Etre : identité et mission
Voyez ces entreprises qui s’investissent ou investissent dans le développement durable. Un des « marchés » qui a la plus forte progression actuellement. Est-ce un nouveau feu de paille ou est-ce une nouvelle position d’être ? L’entreprise bien pensante est usée. Qui est dupe de cela aujourd’hui ? L’entreprise toute agissante n’appelle plus que des personnalités rognées d’elles-mêmes, perdues dans une vaine fuite en avant. Il est peut-être temps de repenser identité et mission pour l’entreprise. Et d’agir en conséquence ! Pourrez-vous dire demain que votre passage par cette entreprise est une de vos fiertés ?
La performance de l’être
Les êtres développés, ceux qui veulent le faire pourront peut-être alors voir l’entreprise comme un être digne d’une relation, une entreprise amie qui sait répondre au besoin fondamental d’accueil et au besoin de voir grand et beau.
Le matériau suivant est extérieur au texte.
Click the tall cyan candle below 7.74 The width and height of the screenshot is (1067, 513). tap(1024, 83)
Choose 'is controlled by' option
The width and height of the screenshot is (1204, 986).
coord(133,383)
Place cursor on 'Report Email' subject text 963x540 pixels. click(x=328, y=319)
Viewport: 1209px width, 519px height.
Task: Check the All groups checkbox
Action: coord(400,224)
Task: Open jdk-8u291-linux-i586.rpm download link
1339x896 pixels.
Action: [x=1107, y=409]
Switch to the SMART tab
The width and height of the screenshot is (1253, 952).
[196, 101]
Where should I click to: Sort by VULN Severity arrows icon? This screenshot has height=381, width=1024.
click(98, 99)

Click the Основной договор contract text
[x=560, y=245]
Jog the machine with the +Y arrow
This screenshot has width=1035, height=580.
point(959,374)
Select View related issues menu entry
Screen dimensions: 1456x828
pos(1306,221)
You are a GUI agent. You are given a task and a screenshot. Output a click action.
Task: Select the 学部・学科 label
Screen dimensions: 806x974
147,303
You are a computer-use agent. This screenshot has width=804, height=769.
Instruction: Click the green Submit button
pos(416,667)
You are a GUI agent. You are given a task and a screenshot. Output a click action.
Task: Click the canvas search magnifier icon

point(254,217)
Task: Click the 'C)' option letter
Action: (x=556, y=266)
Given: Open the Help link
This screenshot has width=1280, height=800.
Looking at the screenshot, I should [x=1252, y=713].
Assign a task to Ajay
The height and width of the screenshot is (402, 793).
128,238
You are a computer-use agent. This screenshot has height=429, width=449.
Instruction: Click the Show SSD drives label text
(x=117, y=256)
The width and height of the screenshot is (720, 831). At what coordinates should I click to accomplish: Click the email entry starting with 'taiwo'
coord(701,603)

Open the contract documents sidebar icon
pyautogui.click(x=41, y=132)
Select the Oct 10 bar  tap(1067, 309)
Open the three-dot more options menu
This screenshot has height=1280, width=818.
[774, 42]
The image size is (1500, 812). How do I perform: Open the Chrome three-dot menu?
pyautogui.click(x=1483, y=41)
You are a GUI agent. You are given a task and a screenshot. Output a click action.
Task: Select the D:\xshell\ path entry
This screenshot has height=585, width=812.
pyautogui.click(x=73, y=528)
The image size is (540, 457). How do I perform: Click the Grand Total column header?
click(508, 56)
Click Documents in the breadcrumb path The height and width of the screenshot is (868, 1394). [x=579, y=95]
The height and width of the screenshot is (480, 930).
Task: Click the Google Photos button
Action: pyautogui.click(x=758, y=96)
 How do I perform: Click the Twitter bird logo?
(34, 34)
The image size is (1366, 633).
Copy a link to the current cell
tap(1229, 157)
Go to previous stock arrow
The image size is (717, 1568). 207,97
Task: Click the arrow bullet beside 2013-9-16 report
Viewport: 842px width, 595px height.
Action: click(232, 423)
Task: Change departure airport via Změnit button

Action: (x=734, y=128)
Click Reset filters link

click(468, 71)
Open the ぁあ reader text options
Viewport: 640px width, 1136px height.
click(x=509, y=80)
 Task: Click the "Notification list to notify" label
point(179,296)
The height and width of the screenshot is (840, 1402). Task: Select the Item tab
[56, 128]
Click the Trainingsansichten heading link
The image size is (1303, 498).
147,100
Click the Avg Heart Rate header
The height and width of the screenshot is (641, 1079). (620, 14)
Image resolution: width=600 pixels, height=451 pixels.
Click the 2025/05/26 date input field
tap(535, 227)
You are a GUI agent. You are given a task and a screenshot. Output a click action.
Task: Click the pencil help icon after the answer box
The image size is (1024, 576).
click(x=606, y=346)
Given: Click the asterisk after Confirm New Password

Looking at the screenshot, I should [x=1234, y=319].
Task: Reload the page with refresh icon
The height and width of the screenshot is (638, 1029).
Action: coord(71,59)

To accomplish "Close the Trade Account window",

Etre pour l’être. Etre par l’être. Serait-ce un conte philosophique ? Découvrir et assembler des ressources pour le profit de tous. Exprimer ses talents dans une compétition qui est celle du mieux être. Si je suis mieux, je gagne. Si tu es mieux, je gagne à travailler avec toi. Le mieux vivre du groupe : je gagne ! L’identité plus pleine de l’entreprise : je gagne ! L’être plein est l’optimum de la performance. Pour ma part, je ne sais même plus si c’est une croyance personnelle ou une simple réalité de faits. Je vois avec un émerveillement quotidien en coaching la performance tout à fait concrète qui émerge de ces merveilleuses personnes qui m’ont fait l’honneur de leur demande d’accompagnement pour mieux être. Elles sont comme vous et moi, ni pires, ni meilleures. Elles ont juste décidé d’être le joyau qu’elles sont vraiment. Coaching de l’être, coaching de performance ? Désolé, je ne vois plus très bien la distinction entre les deux.
Etre ou avoir ?
Etre, c’est clair pour moi. De toute façon « avoir » est un bénéfice secondaire induit.